As the seconds tick by like hours, I force my gaze back to the tests on the counter. My heart pounds wildly in my chest, the rhythm erratic and frenzied. With one final deep breath, I summon the courage to look at the results.

This is it. The moment of truth.

I take a deep breath and look down at the tests.

Two pink lines stare back at me. Positive.

My breath catches in my throat as the truth sinks in. I'm pregnant.

Chapter 46

Ettore

I pace back and forth in the hallway outside the bathroom, my hands clenched together in fists. Each step falls heavier than the last, until I forget what the hell I’m pacing for. Nothing I do seems to help, not when the thought of impending fatherhood consumes my mind.

"Damn it," I mutter under my breath, waiting anxiously for news that could change everything. My mind races with thoughts of what life will be like if the test results come back positive; the responsibility, the constant worry, the need to protect my family at all costs.

And despite all the downsides, a small part of me hopes for there to be a child. It’s a privilege I never had in any lifetime before, and this one baby could break the generations long curse that’s haunted us through eternity.

Just then, Sofia appears at the end of the hallway. Her presence, like a lighthouse guiding a lost ship through stormy waters, brings some semblance of calm to my raging emotions. She glides toward me, her eyes understanding.
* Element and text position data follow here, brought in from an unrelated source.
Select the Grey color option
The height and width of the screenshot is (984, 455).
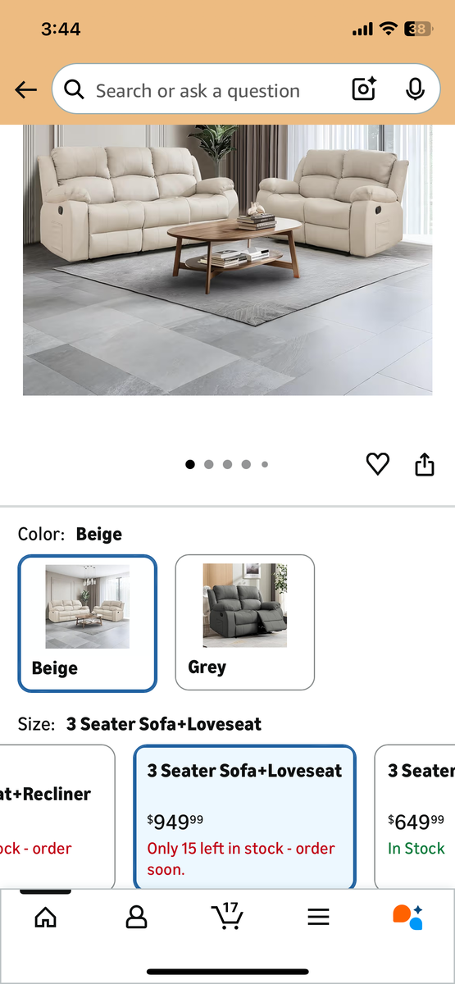[245, 622]
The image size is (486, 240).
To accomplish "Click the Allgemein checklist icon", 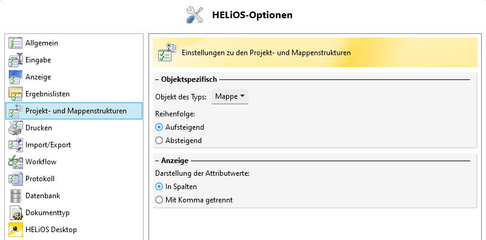I will (15, 43).
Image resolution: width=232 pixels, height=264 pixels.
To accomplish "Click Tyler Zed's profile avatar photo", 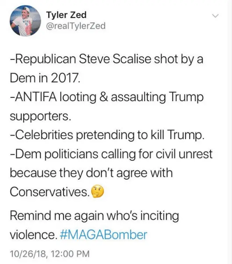I will 24,21.
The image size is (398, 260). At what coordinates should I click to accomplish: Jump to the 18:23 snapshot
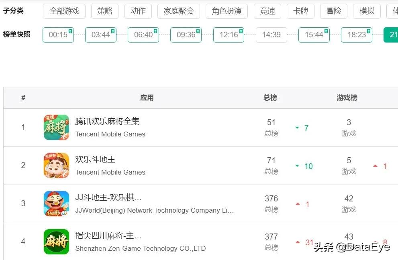(356, 35)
"Ettore," she says softly, placing a gentle hand on my arm. "Take a deep breath. Everything will be alright."

My shoulders tense at her touch, but I can't help but feel a small measure of relief. Inhaling deeply, I let out a shaky exhale and nod in gratitude. Sofia squeezes my arm reassuringly before stepping back and disappearing, giving me space to process my thoughts.

I can't take it anymore. I’ve asked twice already and received no news. The seconds tick by like hours, and the silence in the hallway is suffocating. My fingers twitch with the need for action, my mouth dry with anticipation.
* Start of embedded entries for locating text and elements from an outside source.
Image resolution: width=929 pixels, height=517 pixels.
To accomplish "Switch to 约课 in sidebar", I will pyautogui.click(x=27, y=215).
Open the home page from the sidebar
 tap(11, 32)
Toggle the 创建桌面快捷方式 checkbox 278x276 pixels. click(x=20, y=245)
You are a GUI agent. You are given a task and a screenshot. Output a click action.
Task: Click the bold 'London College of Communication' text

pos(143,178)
"Damn it!" I growl under my breath, slamming my fist against the door. "What's taking so long, Carlotta? Are you okay? I need to know!"
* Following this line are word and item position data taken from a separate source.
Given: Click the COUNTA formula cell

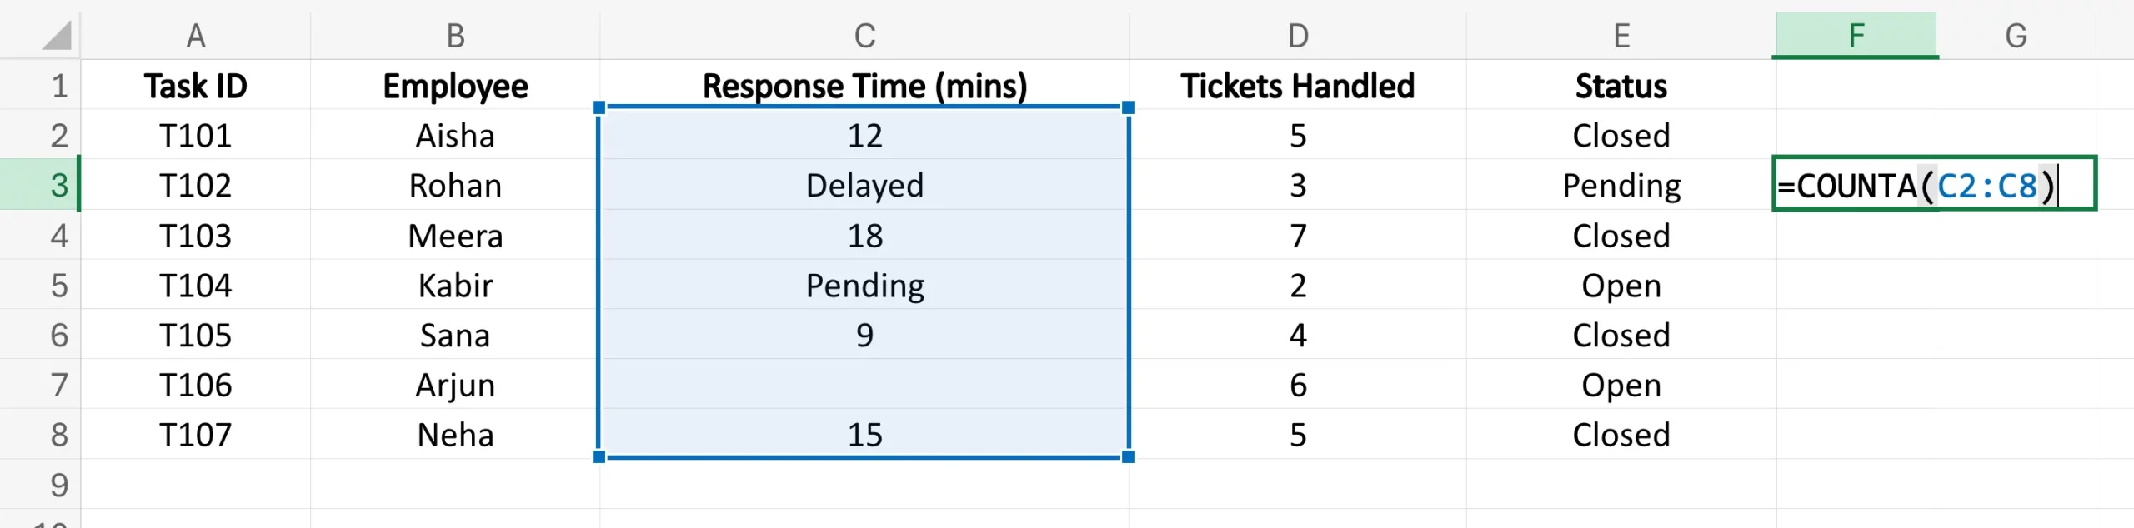Looking at the screenshot, I should (1932, 185).
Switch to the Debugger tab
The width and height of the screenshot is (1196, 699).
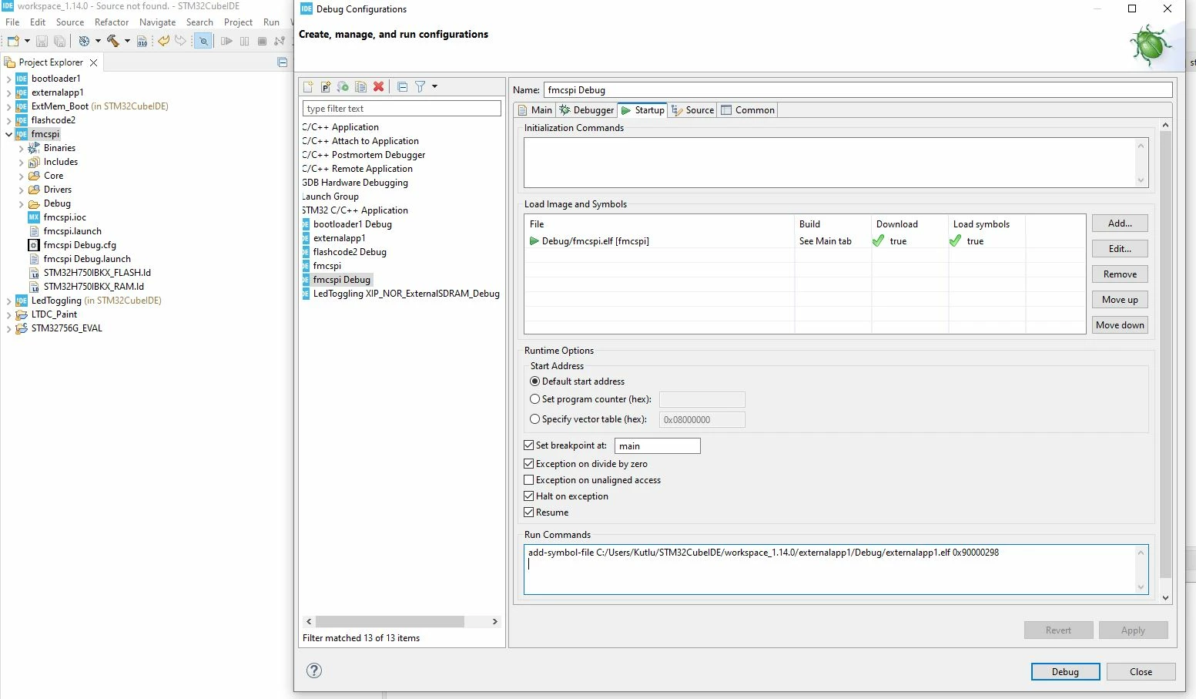coord(587,110)
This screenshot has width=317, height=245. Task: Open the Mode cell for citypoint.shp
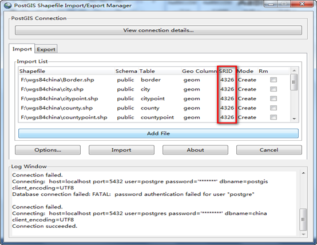coord(247,98)
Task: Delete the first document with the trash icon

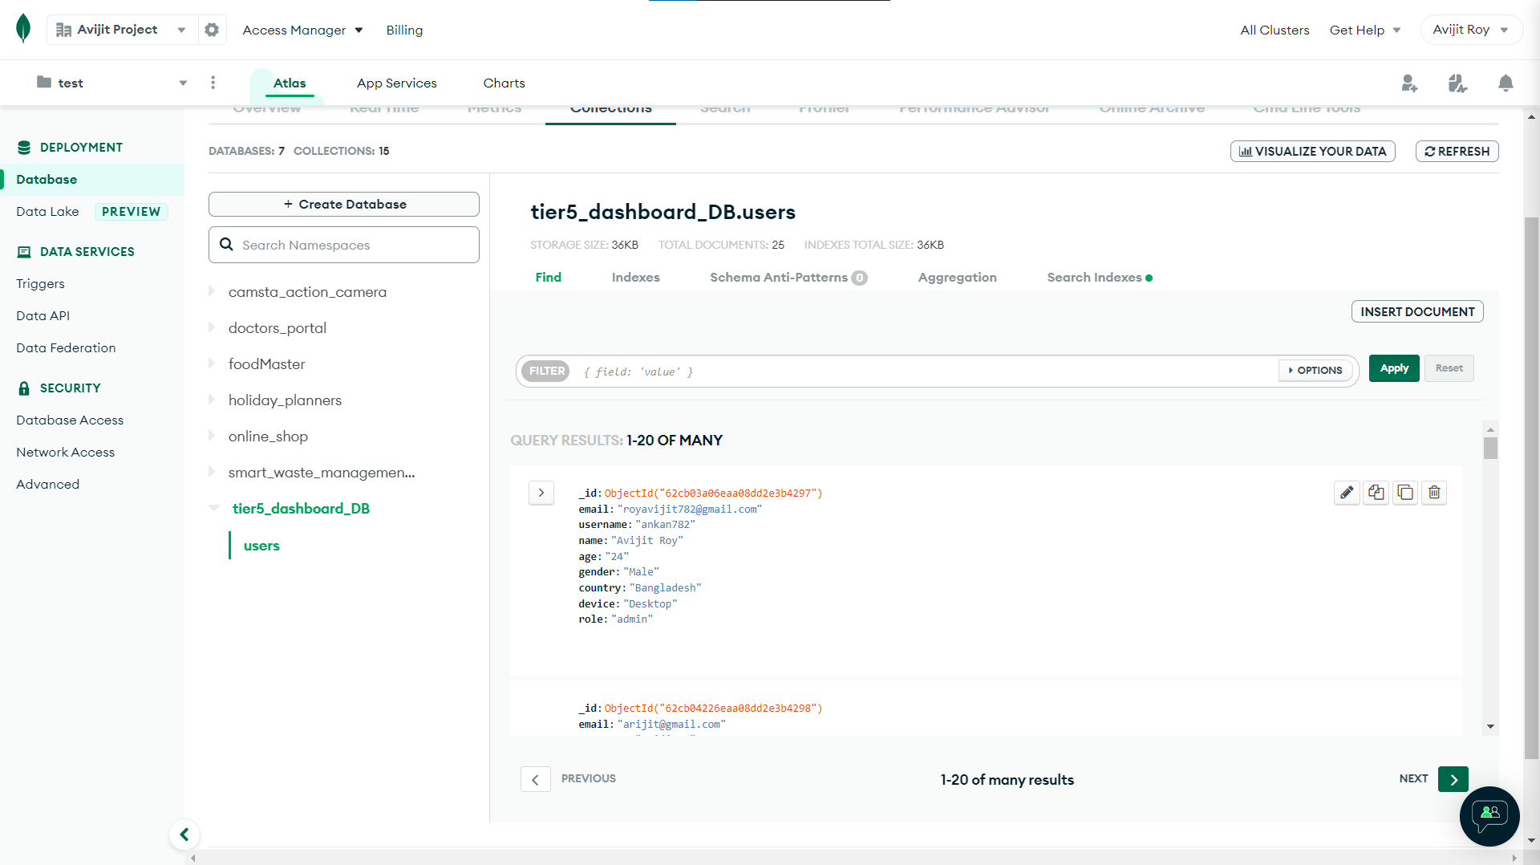Action: pos(1434,493)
"I’m alright, Ettore," Carlotta's trembling voice answers from behind the door. "I'm coming."

As the door opens, I see her standing there, her eyes wide with nervous anticipation. Her hands are clasped tightly together, betraying the fear she's trying to hide. She's afraid, and that realization sends a shiver down my spine. I've always been theone to protect her, to keep her safe, to know her thoughts before she voices them. But now...

I need to hear it from her.

"Tell me," I demand, my voice cracking with impatience.

Carlotta swallows hard, her eyes darting away from mine before she finally speaks. "It's... positive. I'm pregnant."

The weight of her words hits me like a ton of bricks, but instead of crushing me as I'd feared, it lights a fire within me. My heart races, not with panic, but with fierce determination. This is my child,our child.

I break into a beaming smile and let out a whoop.

Our eyes lock and relief washes over her features. Suddenly, I'm gathering her in my arms. “We’re having a baby,” I whisper into her neck.“Ours.”

"The baby will be alright," she whispers.